Gross profit from book sales
| Year | Total ($) |
|---|---|
| 1961 | 172,157.53 |
| 1962 | 116,611.17 |
| 1963 | 348,528.43 |
| 1964 | 128,209.03 |
| 1965 | 381,249.05 |
| 1966 | 400,262.29 |
| 1967 | 465,758.18 |
| 1968 | 315,733.78 |
| 1969 | 324,849.78 |
| 1970 | 321,045.63 |
| 1971 | 269,429.27 |
| 1972 | 314,034.43 |
| 1973 | 297,611.29 |
| 1974 | 311,799.72 |
| 1975 | 400,362.22 |
| 1976 | 337,499.89 |

== Absorption into Dewan Bahasa dan Pustaka (DBP) ==
In April 1972, the government of Sarawak invited the director-general of Dewan Bahasa dan Pustaka (DBP), Tuan Haji Sujak bin Rahman to visit the BLB. Haji Sujak discussed with several officials during that visit for closer liaison between the two organisations. An arrangement was made for one of the BLB's Assistant Editorial Officers to be attached at the DBP in May 1972. On 18 October 1976, a delegation led by Federal Deputy Works Minister Abdullah Majid arrived in Kuching to sort out the combination of DBP and BLB. The final settlement was the total absorption of BLB properties and staff into DBP by "lock, stock, and barrel". BLB staff were given a choice to either join DBP or resign to look for a new job.
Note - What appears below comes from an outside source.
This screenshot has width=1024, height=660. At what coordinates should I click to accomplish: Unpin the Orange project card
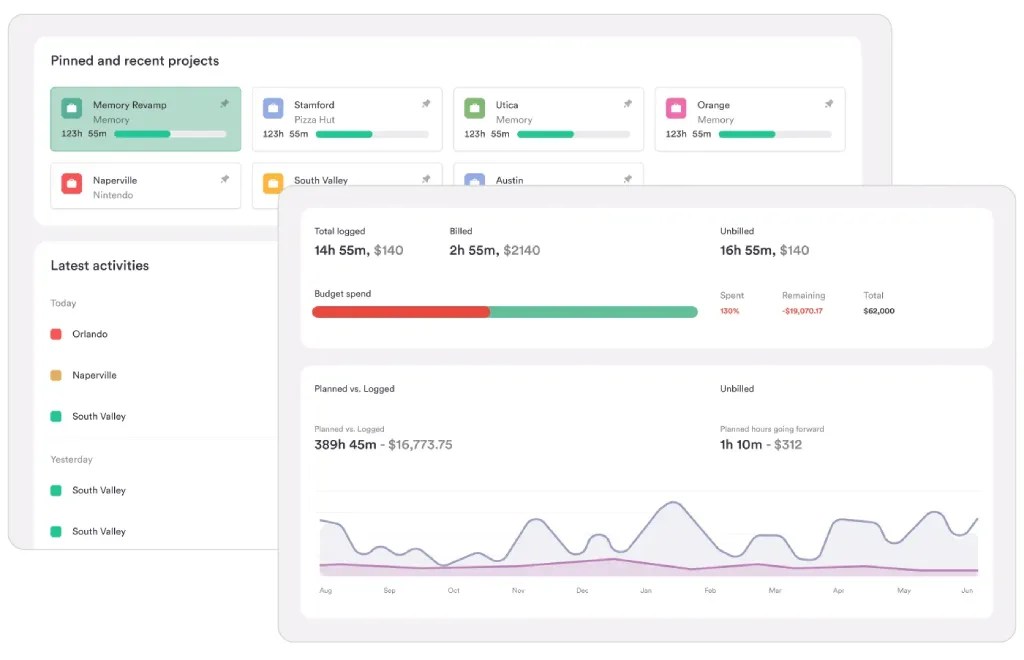[x=829, y=103]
Sarawak branch of DBP was formally established on 1 January 1977 and BLB ceased to exist after that.

== Aftermath ==
In 1990, Otto Steinmayer published a bibliography of BLB books in Iban and other Bornean languages which was compiled from catalogues and annual reports of BLB, books inspection in DBP Kuching branch, Sarawak Museum, University of Malaya, Kuching public library and private collections.

Since 2022, several groups had called for the revival of BLB.

In 2024, Abang Haliman Haji Abang Julai, the director of the Sarawak branch of DBP stated that the implicit motive of colonists to set up BLB remained a mystery and requires further research.